## Travail demandé
1: Répondez brièvement aux questions suivantes à partir de l'extrait de page.
(a) De quoi la jeune femme algérienne est-elle une rescapée ?
(b) Combien de civils les islamistes ont-ils massacrés entre 1990 et 2000 ?
(c) Quelle est la seule guerre dont on doit se souvenir en Algérie ?
2: Imprimez tel quel le passage de l'extrait de page qui commence aux mots « C’est une histoire » et s'arrête après les mots « leur régime pathétique. ».

C’est une histoire tranchante. Le couteau de Kamel Daoud, léger comme une plume, étincelle, vole, incise, découpe le lecteur fasciné pour le glisser dans la peau d’une jeune femme algérienne. Une rescapée des massacres de la guerre civile. Une mal égorgée, mutilée des cordes vocales, une survivante embarrassante même aphone. Sa voix intérieure est enflammée, inapaisée, accablée par l’islam. Une femme privée d’oxygène et de liberté, asphyxiée par les hommes et leur régime pathétique.
Cinq ans après le massacre de deux cent mille civils par les islamistes entre 1990 et 2000, le pouvoir a décidé de pardonner. Il n’y a qu’une seule guerre dont on doit se souvenir en Algérie : l’héroïque guerre d’indépendance contre la France. D’un coup de crayon, les égorgeurs barbus ont disparu, recyclés, transformés en inoffensifs cuisiniers. Des couteaux, toujours des couteaux et des millions d’agneaux. De toute façon, tout cela est la faute des femmes, leur impudeur maladive et leur insupportable insolence. En 2023, la lâcheté et l’oubli arrangent tout le monde en Algérie (et au-delà), sauf quelques rares victimes inconscientes qui osent encore questionner les imams, défier l’omerta et l’oubli. A leurs risques et périls.

## Données brutes
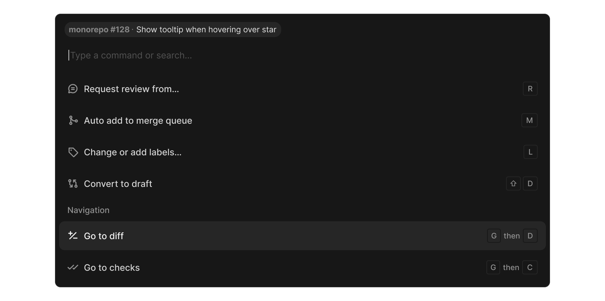Click the label tag icon

[73, 152]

## Réponses rédigées
1:
(a) Des massacres de la guerre civile.
(b) Deux cent mille.
(c) L'héroïque guerre d'indépendance contre la France.

2:
C’est une histoire tranchante. Le couteau de Kamel Daoud, léger comme une plume, étincelle, vole, incise, découpe le lecteur fasciné pour le glisser dans la peau d’une jeune femme algérienne. Une rescapée des massacres de la guerre civile. Une mal égorgée, mutilée des cordes vocales, une survivante embarrassante même aphone. Sa voix intérieure est enflammée, inapaisée, accablée par l’islam. Une femme privée d’oxygène et de liberté, asphyxiée par les hommes et leur régime pathétique.